Integration with Other Skills

/cmux-agents — spawning live eval agents in cmux panes
/never-fabricate — Read() every file before reporting results
/pr-loop — shipping skill changes through the full PR lifecycle

Packaged Sub-Agents (skill-creator family only)

These sub-agents ship in BOTH Claude and Codex formats. They are invokable only from sessions with cwd inside ~/Gits/skill-creator/ (i.e., skillCreatorClaude / skillCreatorCodex / skillCreatorRepoGolem). Sessions in other repos cannot spawn them directly — they must dispatch a skillCreator first.

Canonical source-of-truth lives in this skill's agents/ dir. scripts/install.sh symlinks them into the project repo's project-scope dirs (.claude/agents/ for Claude, .codex/agents/ for Codex). The dual-format packaging means the same sub-agent is available regardless of whether the parent is Claude Code or Codex CLI.

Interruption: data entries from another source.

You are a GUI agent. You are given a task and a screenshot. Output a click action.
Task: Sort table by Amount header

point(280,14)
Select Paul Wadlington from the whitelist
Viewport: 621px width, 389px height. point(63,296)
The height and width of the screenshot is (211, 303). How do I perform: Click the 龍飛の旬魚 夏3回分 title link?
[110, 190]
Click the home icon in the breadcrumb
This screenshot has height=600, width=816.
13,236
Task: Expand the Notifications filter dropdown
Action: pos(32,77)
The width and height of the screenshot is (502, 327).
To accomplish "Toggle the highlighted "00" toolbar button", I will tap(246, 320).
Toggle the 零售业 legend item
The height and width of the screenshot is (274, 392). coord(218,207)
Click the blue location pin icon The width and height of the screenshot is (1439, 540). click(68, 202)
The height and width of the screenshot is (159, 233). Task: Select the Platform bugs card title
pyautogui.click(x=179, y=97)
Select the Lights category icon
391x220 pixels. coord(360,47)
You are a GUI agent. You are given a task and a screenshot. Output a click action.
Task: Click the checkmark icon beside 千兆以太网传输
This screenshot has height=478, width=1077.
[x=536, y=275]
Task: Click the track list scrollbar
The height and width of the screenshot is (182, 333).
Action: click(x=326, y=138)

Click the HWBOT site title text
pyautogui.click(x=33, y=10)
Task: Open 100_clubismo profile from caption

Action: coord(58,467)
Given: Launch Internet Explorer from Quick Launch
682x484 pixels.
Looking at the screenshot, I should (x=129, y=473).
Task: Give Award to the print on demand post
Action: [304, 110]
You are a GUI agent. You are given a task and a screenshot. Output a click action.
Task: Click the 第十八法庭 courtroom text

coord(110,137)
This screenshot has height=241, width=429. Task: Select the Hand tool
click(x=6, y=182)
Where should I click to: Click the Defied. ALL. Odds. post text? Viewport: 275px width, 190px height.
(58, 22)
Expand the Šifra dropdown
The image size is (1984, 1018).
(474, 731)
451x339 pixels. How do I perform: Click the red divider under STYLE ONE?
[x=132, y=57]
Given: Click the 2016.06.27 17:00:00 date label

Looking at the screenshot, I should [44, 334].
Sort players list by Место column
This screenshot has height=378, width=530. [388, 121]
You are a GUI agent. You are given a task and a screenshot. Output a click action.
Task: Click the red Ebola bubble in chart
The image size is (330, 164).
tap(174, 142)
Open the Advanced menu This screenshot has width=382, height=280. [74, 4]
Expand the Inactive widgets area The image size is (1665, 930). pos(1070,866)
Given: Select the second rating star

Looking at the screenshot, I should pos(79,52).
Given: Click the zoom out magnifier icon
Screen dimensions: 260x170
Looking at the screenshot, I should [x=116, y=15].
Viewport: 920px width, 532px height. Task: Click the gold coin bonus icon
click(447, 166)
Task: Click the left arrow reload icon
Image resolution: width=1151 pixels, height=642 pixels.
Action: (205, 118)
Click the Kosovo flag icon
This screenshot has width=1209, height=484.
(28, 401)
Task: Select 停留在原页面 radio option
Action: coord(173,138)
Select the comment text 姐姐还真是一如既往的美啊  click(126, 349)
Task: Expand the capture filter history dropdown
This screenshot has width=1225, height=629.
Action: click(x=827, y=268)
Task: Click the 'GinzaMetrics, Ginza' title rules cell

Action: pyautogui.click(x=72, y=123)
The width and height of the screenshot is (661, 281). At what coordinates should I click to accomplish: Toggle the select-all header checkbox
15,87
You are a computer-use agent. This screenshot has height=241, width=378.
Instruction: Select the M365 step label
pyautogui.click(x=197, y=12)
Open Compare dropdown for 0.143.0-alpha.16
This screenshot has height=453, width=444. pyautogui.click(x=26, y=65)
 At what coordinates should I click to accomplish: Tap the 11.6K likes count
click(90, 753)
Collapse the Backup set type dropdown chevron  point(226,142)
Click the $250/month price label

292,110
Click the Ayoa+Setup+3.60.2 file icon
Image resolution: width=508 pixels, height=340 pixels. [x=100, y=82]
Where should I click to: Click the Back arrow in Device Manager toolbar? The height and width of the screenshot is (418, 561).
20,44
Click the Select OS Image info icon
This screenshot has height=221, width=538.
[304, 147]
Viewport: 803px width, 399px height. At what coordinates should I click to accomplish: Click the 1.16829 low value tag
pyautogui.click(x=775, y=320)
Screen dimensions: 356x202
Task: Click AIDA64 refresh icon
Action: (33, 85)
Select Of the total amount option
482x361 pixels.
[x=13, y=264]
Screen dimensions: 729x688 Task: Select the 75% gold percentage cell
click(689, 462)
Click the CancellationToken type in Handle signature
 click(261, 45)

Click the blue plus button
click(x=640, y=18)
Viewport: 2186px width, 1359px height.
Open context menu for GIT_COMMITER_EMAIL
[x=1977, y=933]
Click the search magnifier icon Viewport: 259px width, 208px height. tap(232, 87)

Sub-agent	Claude format	Codex format	Workflow
`session-miner`	`agents/session-miner.md` (model: inherit)	`agents/session-miner.toml` (model: gpt-5.3-codex-spark)	mine-session.md

Both formats invoke the same deterministic parser at scripts/session-miner.py. The Claude format uses subagent_type="session-miner" via the Agent tool; the Codex format is referenced by name in natural-language prompts (session_miner, mine X to Y).

For when to choose sub-agent vs skill: see references/subagent-vs-skill.md.

Critical Rules

Never claim "tests pass" without running them. Read actual output.
Every skill ships with evals. No eval = no ship.
brain_search BEFORE starting work — someone may have already evaluated it.
brain_store AFTER completing work — results, delta scores, decisions.
Max 3 iterations per skill before flagging for human review.
Read() every file you cite. No citing from compacted summaries.
Sequential skill compounding — build skills one at a time, each learning from the last.